Listen Live

MUNCIE, Ind. — The economy is in a peculiar position as the post-pandemic recovery continues to move forward.

You may have noticed that the prices of some of the things you regularly buy have gone up. Ball State University economist Mike Hicks said it varies by product on whether or not prices have gone up because of the regular ebb and flow of the market, or if it’s a result of inflation.

“Inflation is caused by an excess supply of money in the economy,” said Hicks to Indy Politics. “We don’t see evidence of broad price changes and that’s really the signal of inflation. So, at the same time, we are seeing individual prices of products going up. Some products are cheaper.”

Part of the problem with inflation right now is directly correlated with the labor shortage, said Hicks.
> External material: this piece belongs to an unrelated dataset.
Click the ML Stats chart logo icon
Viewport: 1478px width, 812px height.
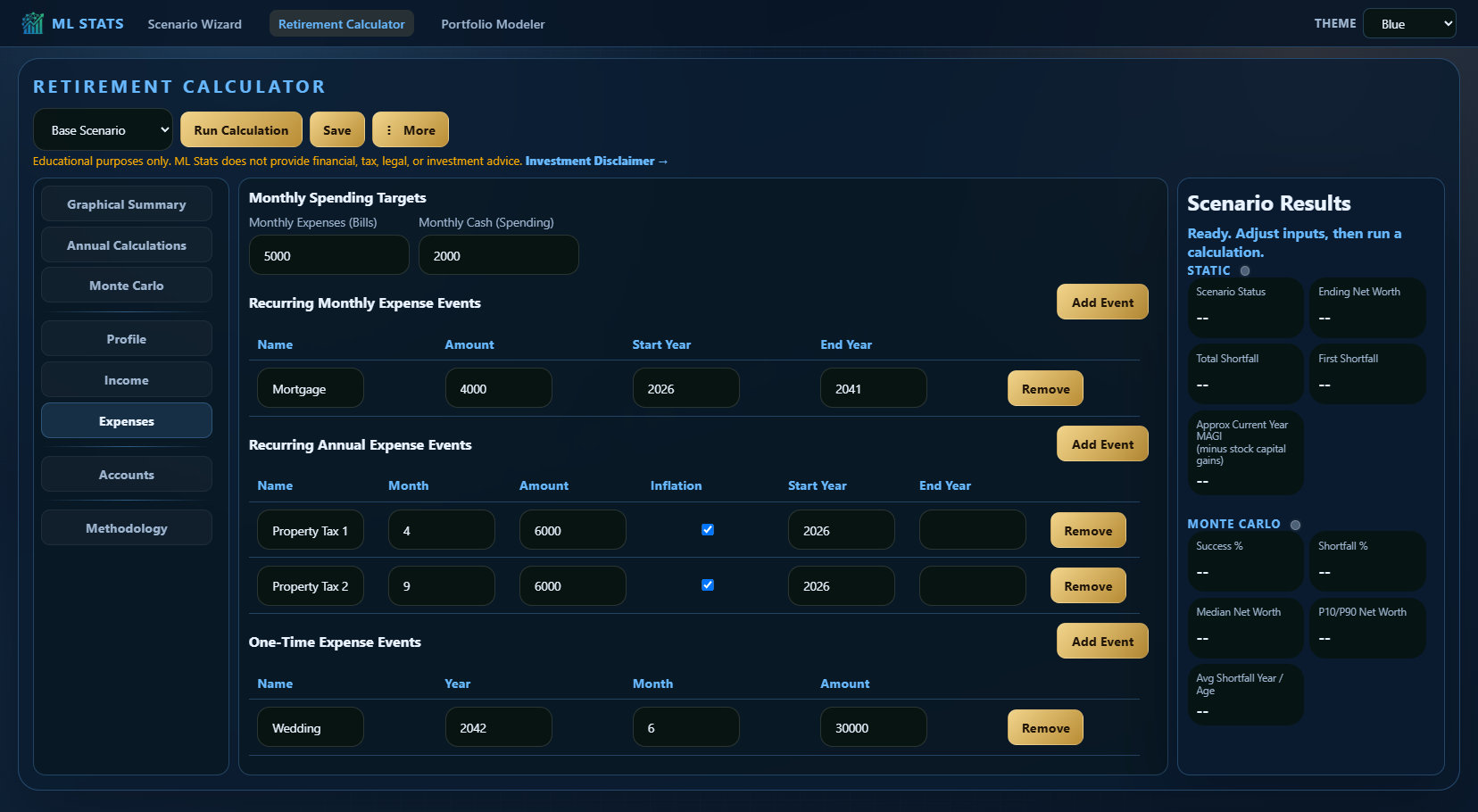pos(33,23)
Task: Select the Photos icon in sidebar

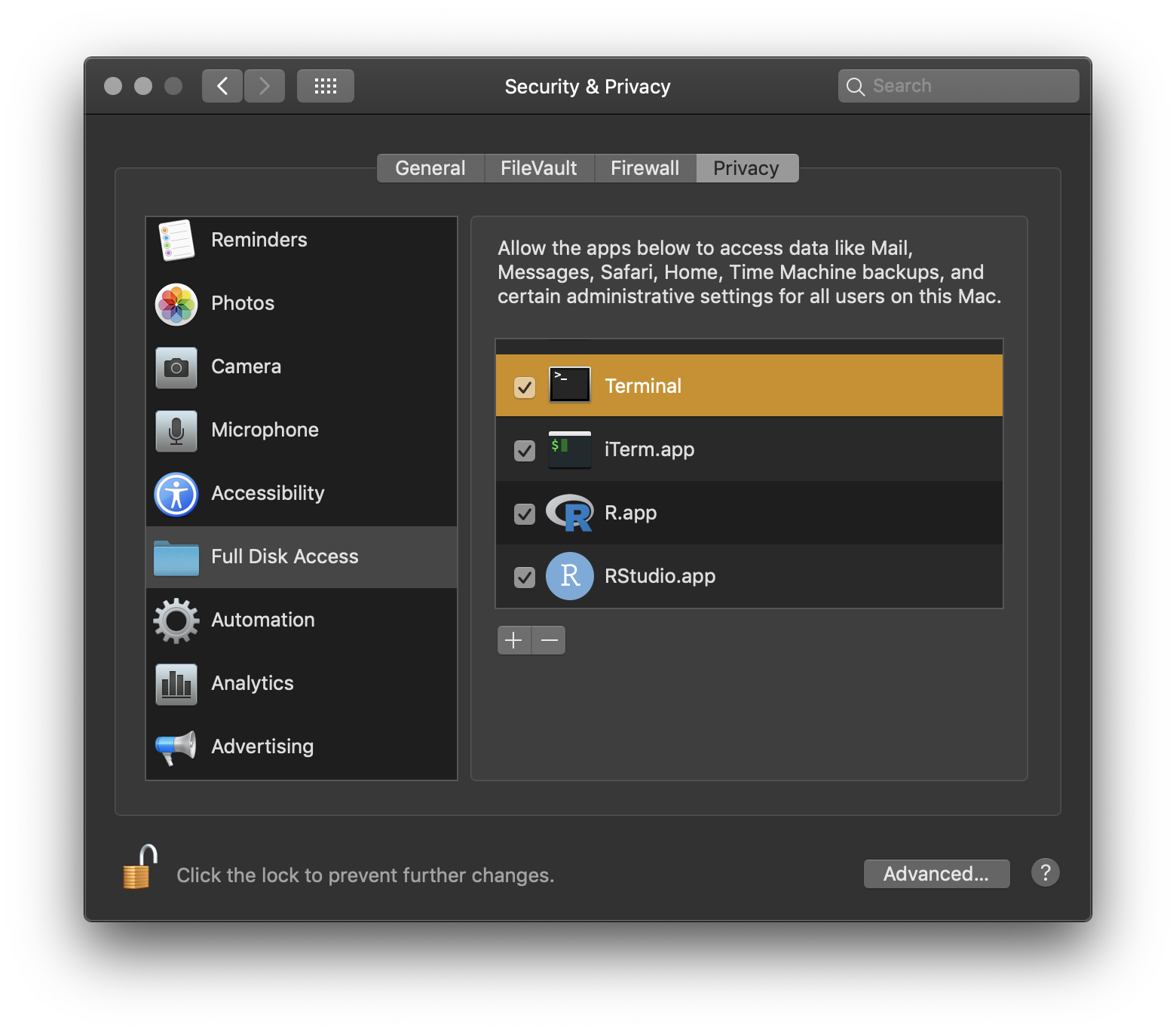Action: click(x=176, y=304)
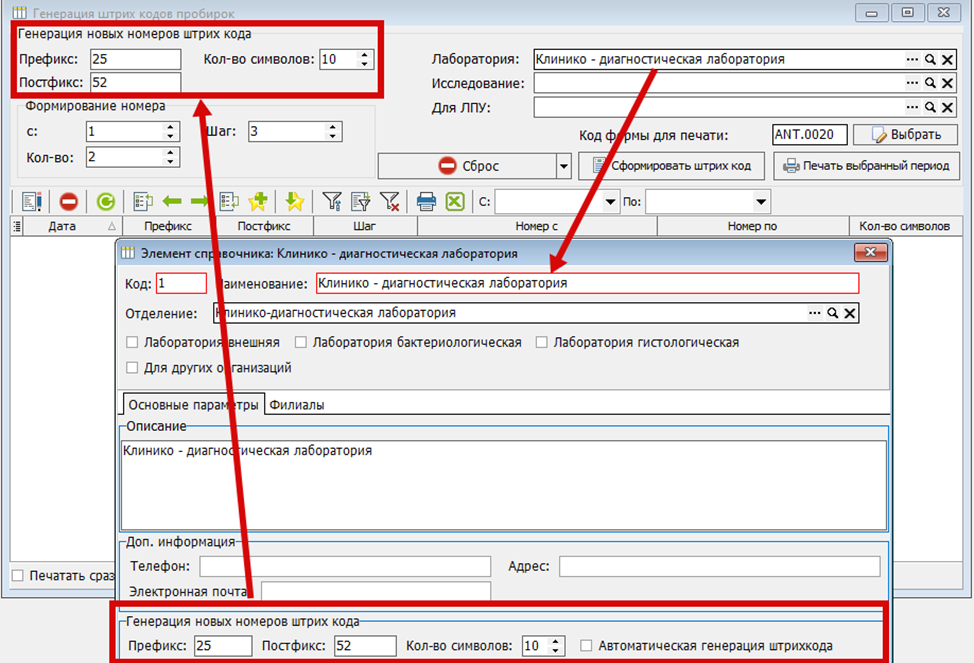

With consumer demand moving back up quicker than most experts predicted, the labor market has not kept up with the return of consumer demand post-pandemic.

“So, we are still down about five and a half, six million people who should be working,” Hicks said. “That’s truck drivers, people who stock grocery shelves, people who unload container ships.”

This then feeds into the supply chain issues that the country is dealing with. Right now there is a backlog of container ships on the west coast that are waiting to be unloaded. As a result, ports in Los Angeles and Long beach are running around the clock.

You’re also seeing the effects of inflation at the gas pump. Hicks said we are still a long way off from what we saw in 2008 when gas prices were hitting $4.00 a gallon rather routinely. You may remember that earlier this year gas prices were down below $2.00 a gallon at one point.

“The United States is now an oil-exporting nation,” said Hicks. “What we did when gas prices plummeted we capped wells. So, when you cap wells you stop pumping oil. To get those started back up over the summer (to meet demand) you have to hire people, you have to get them out to these man-camps and train them. It’s just not a smooth and easy adjustment.”

Again, Hicks said it partly goes back to the labor shortage. He said it’s hard to tell if relief from inflation will come soon.